El lugar de la lucha por la existencia en la evolución

Se dice la selección natural para referirse a la evolución, pero no se dice la lucha por la existencia, que es lo mismo. Porque lucha por la existencia queda muy dramático, y selección natural queda neutro, científico, como gravitación universal, enlace covalente o tectónica de placas. Pero lo cierto es que la historia de la vida es dramática, a base de sufrimientos, luchas, desgracias … al menos si nos referimos a los animales, capaces de sentir, de padecer, capaces de sufrir, literalmente, en sus carnes y en sus mentes, la lucha por la existencia/selección natural. (No hablaremos de sufrimiento en las plantas, aunque el mecanismo es el mismo). El término Struggle for Life es del propio Darwin.

Así como los creyentes niegan la evolución, porque no pueden admitir que lo que dice la Biblia no sea verdad, o bien admiten la evolución pero niegan que no haya habido intervención divina en ella, otros en cambio niegan la lucha por la existencia, porque no pueden admitir que la competencia, el individualismo o la guerra sean la explicación de la existencia del hombre. Pero basta leer a Apiano, Tito Livio y Tácito para entender qué es el ser humano, biológicamente hablando.

Los humanos tenemos inteligencia porque durante millones de años ha habido constantemente lucha por la existencia, no es un regalo del cielo. Si el homo sapiens es tan inteligente es porque ha extinguido a sus antecesores menos inteligentes. El hombre actual es producto de una serie continua de extinciones de homínidos: partiendo del australopiteco, vemos que el homo habilis extingue al australipiteco, el homo erectus extingue al habilis, el homo heidelbergensis extingue al erectus, y el homo sapiens extingue al heidelbergensis y al neandertal. Sólos se salvaron de la extinción las especies más primitivas, que no competían por el mismo nicho con los antepasados del hombre: chimpancés, gorilas y orangutanes.

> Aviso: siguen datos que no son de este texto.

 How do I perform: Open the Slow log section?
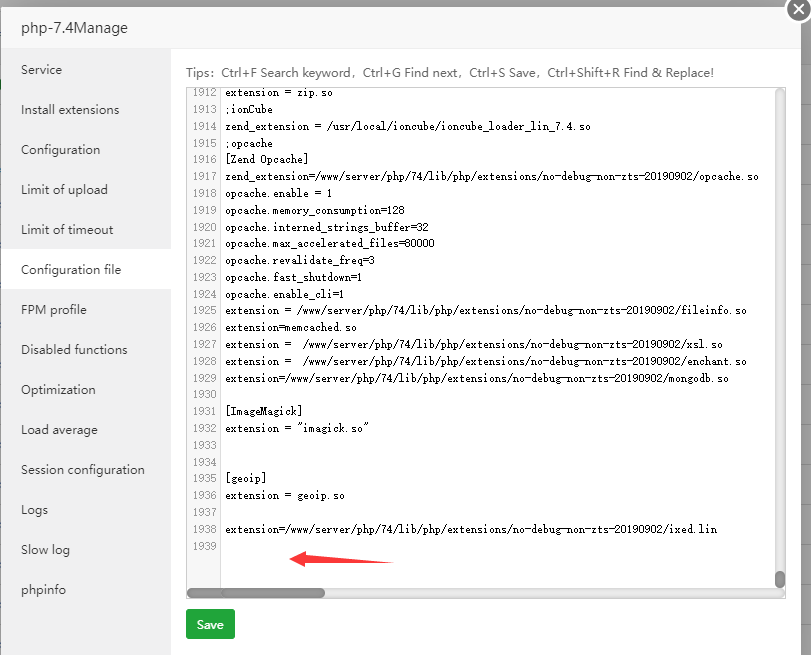coord(46,550)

Pero eran extinciones necesarias: los antepasados de cada especie eran demasiado brutos, demasiado primitivos, demasiado lerdos, demasiado limitados. Desde el punto de vista de la especie sucesora, la especie anterior no era lo bastante inteligente. Pensemos en lo difícil que sería convivir con chimpancés y gorilas sueltos en una ciudad. Cabe pensar que una nueva especie extinga al homo sapiens.

También podemos preguntarnos si hubo extinción o transición. Si la especie de australopiteco fue cambiando gradualmente, como propone la teoría darwinista original, en toda la población al mismo tiempo, entonces no hubo extinción sino transición. Pero si una población local de australopiteco dio lugar a la nueva especie homo habilis y ésta fue expandiéndose por todo el territorio de los australopitecos, entonces sí hubo extinción. Lo mismo para las siguientes especies.